Reduce crate size by ArthurZucker · Pull Request #2015 · huggingface/tokenizers

ArthurZucker · 2026-04-09T16:05:03Z

Reduce tokenizers crate size

Reduce the on-device library size of the tokenizers crate from 2.65 MB → 0.96 MB (64% reduction) for inference-only deployments.

Size reduction breakdown

Measured on macOS arm64, stripped cdylib, LTO fat, opt-level=s:

main (today, all features)                                     2.65 MB
├── drop deps (derive_builder, itertools, monostate, ahash)   -0.32 MB  (done)
├── feature-gate training/spm/parallel/unicode-norm           -0.34 MB  (done)
├── make regex optional                                       -0.65 MB  (done)
├── drop dary_heap serde feature                              -tiny     (done)
├── codegen-units = 1                                         -0.03 MB  (done, in profile)
├── panic = "abort"                                        \
├── -Zlocation-detail=none -Zfmt-debug=none                 } -0.35 MB combined
├── build-std=std,panic_abort optimize_for_size            /
└───────────────────────────────────────────────
    TOTAL with nightly build-std                               0.96 MB ✓
    TOTAL with stable (codegen-units=1, panic=abort)          ~1.18 MB

Comparison with Meta pytorch/tokenizers (C++)

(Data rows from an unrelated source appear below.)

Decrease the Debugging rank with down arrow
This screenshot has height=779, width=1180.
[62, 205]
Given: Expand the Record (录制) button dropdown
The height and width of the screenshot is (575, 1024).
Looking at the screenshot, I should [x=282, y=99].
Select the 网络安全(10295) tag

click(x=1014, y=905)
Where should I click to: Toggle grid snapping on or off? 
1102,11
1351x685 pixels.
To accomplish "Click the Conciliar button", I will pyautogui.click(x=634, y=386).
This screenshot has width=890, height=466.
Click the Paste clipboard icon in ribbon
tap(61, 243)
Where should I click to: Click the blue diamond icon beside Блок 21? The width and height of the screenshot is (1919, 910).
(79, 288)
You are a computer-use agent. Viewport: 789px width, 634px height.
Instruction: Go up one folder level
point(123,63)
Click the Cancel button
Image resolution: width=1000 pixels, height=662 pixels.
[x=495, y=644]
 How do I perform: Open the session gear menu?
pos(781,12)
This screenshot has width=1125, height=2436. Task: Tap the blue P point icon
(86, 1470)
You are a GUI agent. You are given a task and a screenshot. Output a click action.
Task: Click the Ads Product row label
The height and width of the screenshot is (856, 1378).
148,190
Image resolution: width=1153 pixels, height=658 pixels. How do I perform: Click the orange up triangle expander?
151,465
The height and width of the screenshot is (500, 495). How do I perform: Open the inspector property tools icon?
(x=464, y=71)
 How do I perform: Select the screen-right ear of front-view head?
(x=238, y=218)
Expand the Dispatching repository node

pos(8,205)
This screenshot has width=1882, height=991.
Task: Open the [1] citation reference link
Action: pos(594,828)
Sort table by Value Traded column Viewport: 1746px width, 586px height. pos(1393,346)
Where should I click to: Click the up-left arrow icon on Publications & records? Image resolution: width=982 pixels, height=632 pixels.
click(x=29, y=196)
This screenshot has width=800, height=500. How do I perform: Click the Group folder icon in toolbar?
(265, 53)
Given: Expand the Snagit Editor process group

	Meta (C++)	HuggingFace (Rust, this PR)
Stripped binary	~0.8 MB	0.96 MB (nightly) / 1.18 MB (stable)
Models	BPE, SentencePiece, Tiktoken	BPE, WordPiece, Unigram, WordLevel
Normalizers	Replace, Prepend, NFC, Sequence	All of the above + NFKC/NFD/NFKD, Bert, Lowercase, Strip, StripAccents, ByteLevel, NMT
Pre-tokenizers	Regex, Digits, ByteLevel, Sequence	All of the above + Whitespace, Metaspace, Punctuation, Split, UnicodeScripts, BertPreTokenizer, CharDelimiter, FixedLength
Post-processors	TemplateProcessing, Sequence	All of the above + BertProcessing, RobertaProcessing, ByteLevel
Decoders	Basic token decoder	BPE, ByteLevel, WordPiece, Metaspace, CTC, ByteFallback, Fuse, Strip, Replace, Sequence
Added tokens	Basic special tokens only	Full `AddedToken` with single-word, lstrip/rstrip, normalized, per-token config
Training	❌	✅ (feature-gated)
Padding / Truncation	❌	✅
Batch encoding	❌	✅ (with optional rayon parallelism)
`tokenizer.json` loading	✅ (partial — many post-processors are TODO)	✅ (full)

We're ~20% larger than Meta's C++ implementation while supporting significantly more features. The gap is primarily serde's JSON deserialization infrastructure (~225 KB) which Meta avoids by using hardcoded loaders.

What changed

Dependency cleanup:

Replaced derive_builder with manual builders
Replaced itertools with std equivalents
Replaced ahash with foldhash (smaller, faster on benchmarks)
Dropped monostate
Removed serde feature from dary_heap (never serialized)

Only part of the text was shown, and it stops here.